What this book covers
Chapter 1, From Data as a Byproduct to Data as a Product, shows how modularizing data architecture with data products solves recurring problems that make its sustainable evolution challenging over time.
Chapter 2, Data Products, defines what a data product is, outlining its key characteristics and explaining the essential components that make it up, highlighting how each element contributes to its overall function and value.
Chapter 3, Data Product-Centered Architectures, explores the foundational principles of a data product-centered architecture, analyzing the key operational and organizational capabilities required to manage it. We also compare other modern approaches such as data meshes and data fabrics with the data-as-product paradigm to highlight their similarities and key differences.
Chapter 4, Identifying Data Products and Prioritizing Developments, explains how to identify and prioritize data products using a value-driven approach. It starts by identifying relevant business cases through domain-driven design and event storming, then shows how to define the data products needed to support those business cases.
Chapter 5, Designing and Implementing Data Products, explores the process of designing a data product based on identified requirements, starting with techniques for defining scope, interfaces, and ecosystem relationships. It then examines the core components of a data product, their development process, and how to describe them with machine-readable documents. Finally, it analyzes the data flow, focusing on components responsible for sourcing, processing, and serving data.
Chapter 6, Operating Data Products in Production, covers the entire lifecycle of a data product, from release to decommissioning. It introduces CI/CD methodologies, explores managing a data product in production with a focus on governance, observability, and access control, and discusses techniques for evolving and reusing data products in a distributed environment.
Chapter 7, Automating Data Product Lifecycle Management, explains how to speed up the adoption of a data product-centric paradigm by creating a self-serve platform to mobilize the entire data ecosystem. It covers the platform’s main features, how it improves the experience for developers, operators, and consumers, and the key factors in deciding whether to build, buy, or use a hybrid approach in implementing it.

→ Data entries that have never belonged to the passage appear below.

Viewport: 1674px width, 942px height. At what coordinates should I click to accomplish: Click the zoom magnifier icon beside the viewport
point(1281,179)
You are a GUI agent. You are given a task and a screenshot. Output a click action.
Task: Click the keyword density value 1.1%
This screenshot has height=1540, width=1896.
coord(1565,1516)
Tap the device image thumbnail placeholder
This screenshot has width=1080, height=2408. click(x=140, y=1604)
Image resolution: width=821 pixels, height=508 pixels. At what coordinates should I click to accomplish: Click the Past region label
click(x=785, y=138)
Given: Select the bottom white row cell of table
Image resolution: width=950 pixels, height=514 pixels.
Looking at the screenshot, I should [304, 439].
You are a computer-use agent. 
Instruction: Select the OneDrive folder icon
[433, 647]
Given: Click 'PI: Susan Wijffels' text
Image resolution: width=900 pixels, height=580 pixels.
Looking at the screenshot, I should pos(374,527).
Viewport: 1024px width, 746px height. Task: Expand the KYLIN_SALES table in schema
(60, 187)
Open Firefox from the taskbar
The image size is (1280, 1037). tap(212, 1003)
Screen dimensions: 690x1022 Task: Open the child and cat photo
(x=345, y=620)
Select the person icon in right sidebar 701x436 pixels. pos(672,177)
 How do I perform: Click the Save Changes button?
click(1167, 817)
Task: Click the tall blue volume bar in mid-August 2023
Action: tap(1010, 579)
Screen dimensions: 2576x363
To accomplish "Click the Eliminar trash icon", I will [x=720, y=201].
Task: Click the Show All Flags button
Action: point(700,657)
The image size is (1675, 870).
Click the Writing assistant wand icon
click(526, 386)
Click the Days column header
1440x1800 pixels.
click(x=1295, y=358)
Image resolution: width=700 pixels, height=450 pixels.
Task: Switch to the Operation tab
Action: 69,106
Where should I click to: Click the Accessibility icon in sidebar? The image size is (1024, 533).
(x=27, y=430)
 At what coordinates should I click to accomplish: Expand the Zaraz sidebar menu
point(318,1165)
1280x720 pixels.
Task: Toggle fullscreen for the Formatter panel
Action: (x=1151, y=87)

Chapter 8, Moving through the Adoption Journey, covers the adoption of the data-as-a-product paradigm. It outlines the key phases of the process, exploring objectives, challenges, and activities for each stage. Finally, it discusses how to create a flexible data strategy that evolves with each phase, building on previous learnings.
Chapter 9, Team Topologies and Data Ownership at Scale, explains how to design an organizational structure for managing data as a product. It introduces the team topologies framework, including team types and interaction modes, and explores how to organize teams for efficient data product delivery. Finally, it looks at how to integrate these teams into the organization and decide between the centralized or decentralized data management model.
Chapter 10, Distributed Data Modeling, examines data modeling in a decentralized, data product-centered architecture. It defines data models and emphasizes intentionality in modeling, then examines physical modeling techniques for distributed environments. Finally, it covers conceptual data modeling and its role in guiding the design and evolution of data products within a cohesive ecosystem.
Chapter 11, Building an AI-Ready Information Architecture, explores how to build an information architecture that maximizes the value of managed data, starting with developed data products. It covers how different planes of the information architecture add context to data and focuses especially on the knowledge plane, where shared conceptual models ensure semantic interoperability between data products. Finally, it explores how federated modeling teams can create and link conceptual models to physical data, forming an enterprise knowledge graph crucial for unlocking the potential of generative AI.
Chapter 12, Bringing It All Together, revisits key concepts from earlier chapters, tying them to the core beliefs about data management that inspired this book. It wraps up with practical advice for becoming a more successful data management practitioner.